• [What the task asks]:
Copy every entry word for word. Skip the pictures.

• [Stored data entries]:
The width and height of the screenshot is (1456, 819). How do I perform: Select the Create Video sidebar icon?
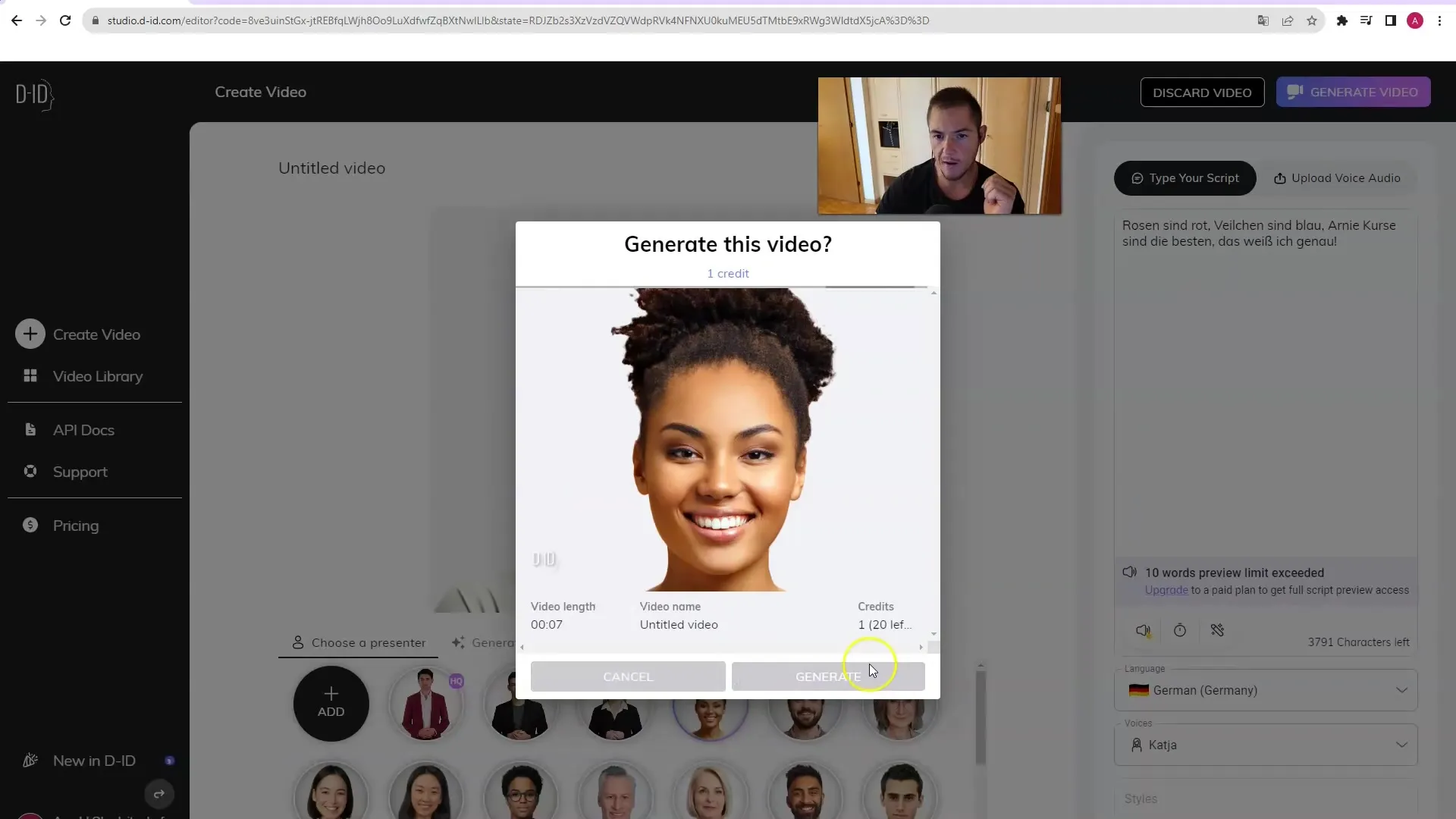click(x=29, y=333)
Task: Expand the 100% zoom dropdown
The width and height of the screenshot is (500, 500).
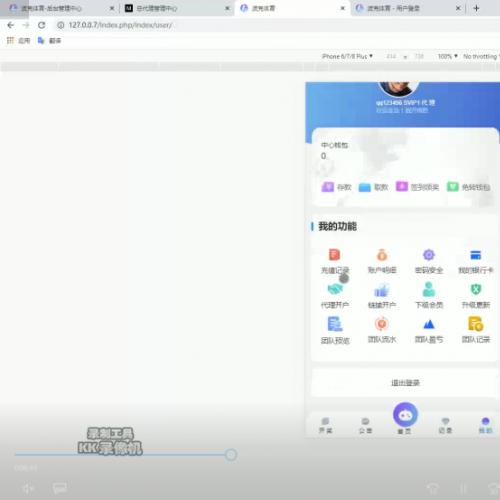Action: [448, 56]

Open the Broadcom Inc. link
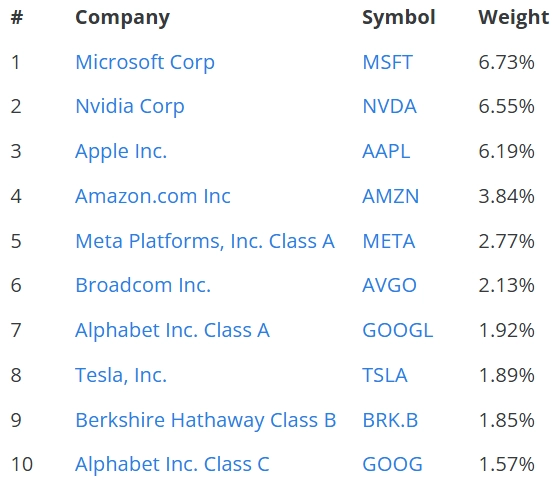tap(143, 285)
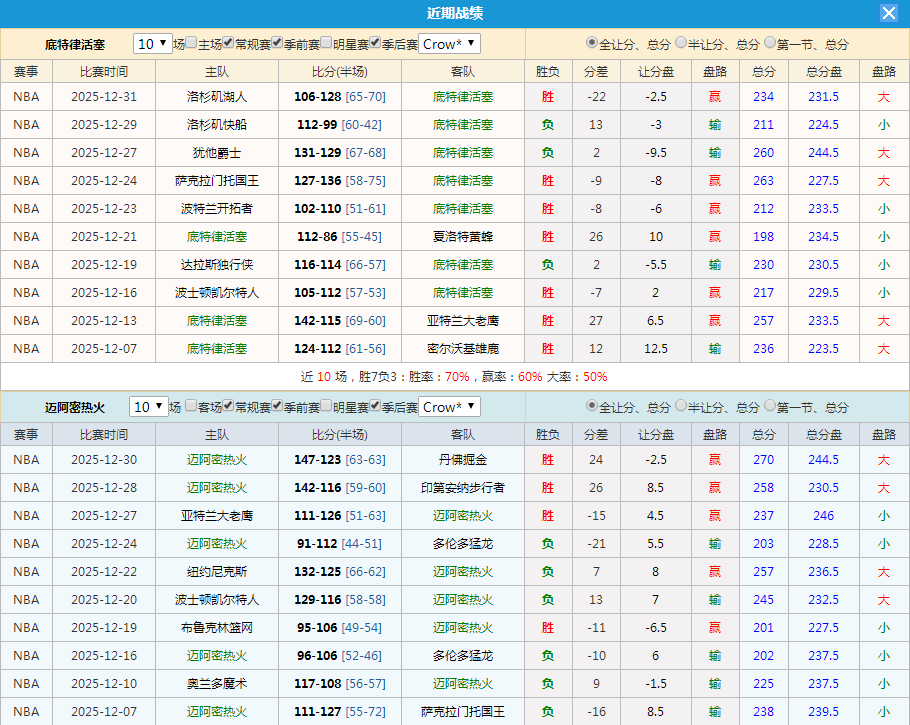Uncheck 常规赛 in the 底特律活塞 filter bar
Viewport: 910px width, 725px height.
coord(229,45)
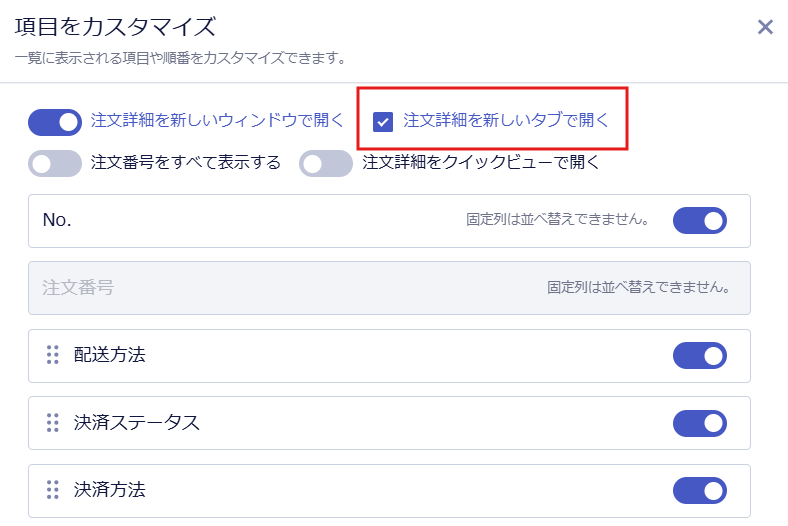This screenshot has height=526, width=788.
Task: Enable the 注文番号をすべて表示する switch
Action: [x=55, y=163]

• [Response]:
The width and height of the screenshot is (1456, 819). How do I perform: Select the Create Video sidebar icon?
click(x=29, y=333)
Task: Expand the 100% zoom dropdown
The width and height of the screenshot is (500, 500).
Action: [448, 56]

Open the Broadcom Inc. link
tap(143, 285)
Uncheck 常规赛 in the 底特律活塞 filter bar
Viewport: 910px width, 725px height.
coord(229,45)
This screenshot has height=526, width=788.
Task: Enable the 注文番号をすべて表示する switch
Action: [x=55, y=163]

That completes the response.